The Actor spends most of the play telling the audience they should go see a movie instead of a play, and enumerating all the various ways that watching and acting in movies is superior to watching and acting in plays.

In this case I suppose he may have been right.

Mystic Pizza

So there was this movie called Mystic Pizza, in 1988. These days it’s mostly famous for having had Julia Roberts in it before she was famous. Also, it turns out it’s a real place, sort of. The screenwriter had pizza at the real Mystic Pizza and was inspired to write a story and set it there. Then they made a film set near the actual restaurant to shoot the movie, and then the restaurant completely renovated itself to look exactly like the film set, and doubled in size to handle all the extra traffic.
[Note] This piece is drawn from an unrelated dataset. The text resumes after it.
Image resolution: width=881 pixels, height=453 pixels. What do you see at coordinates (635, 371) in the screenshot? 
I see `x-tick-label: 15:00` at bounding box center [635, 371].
Anyway, movie or not, Mystic Pizza is reasonably located to be a lunch stop on the way from Boston to New York, so that’s what we did. Turns out, if you can manage to find parking, it’s a darn good pizza at a fairly reasonable price, plus a full menu of local Italian joint stuff. Even on a peak travel weekend the wait for a table was short, maybe 10 minutes, and service was reasonable.

They’re really obsessed with the movie. The place is covered in stills from the movie, posters from the movie, and monitors showing the movie on a loop. They also wear and sell t-shirts that were invented for the actors to wear as uniforms in the movie.

I burned my mouth, which I guess is an endorsement of a sort. So if you go, pace yourself.

The Clock

I watched The Clock at the Boston Museum of Fine Arts from about 4:45 to 6:30 on Friday. My thoughts on The Clock:

The experiment works in part because scenes with clocks in them are usually frenetic. In a movie, the presence of a clock usually means someone is in a rush, and so most of the sequences convey urgency.

It’s often hard to spot the clock in each scene. In less exciting sequences, this serves as a game to pass the time. In many cases the clock in question is never in focus, or is moving too fast for the viewer to notice. The editors must have done careful freeze-frames and zoomed in on wristwatches to work out the indicated time.

The selected films are mostly in English, with a fair number in French and very few in any other languages. This feels fairly arbitrary to me.

Scenes from multiple films are often mixed within each segment. It seems like the editors adopted a relaxed rule, maybe something like: “if a clock appeared in an original, then a one minute window around the moment of appearance is fair game to include during that minute of The Clock, spliced together with other clips in any order”.

The editing makes heavy use of L cuts and audio crossfades to make the fairly random assortment of sources feel more cohesive.

I swear I saw a young Michael Cain at least twice in two different roles.

Some of the sources were distinctly low-fidelity, often due to framerate matching issues. I think this might be the first production I’ve seen that would really have benefited from a full Variable Frame Rate render and display pipeline.

I started to wonder about connections to deep learning. Could we train an image captioning network to identify images of clocks and watches, then run it on a massive video corpus to generate The Clock automatically?

Or, could we construct a spatial analogue to The Clock’s time-for-time conceit? How about a service that notifies you of a film clip shot at your current location? With a large GPS-tagged corpus (or a location-finder neural network) it might be possible to do this with pretty broad coverage.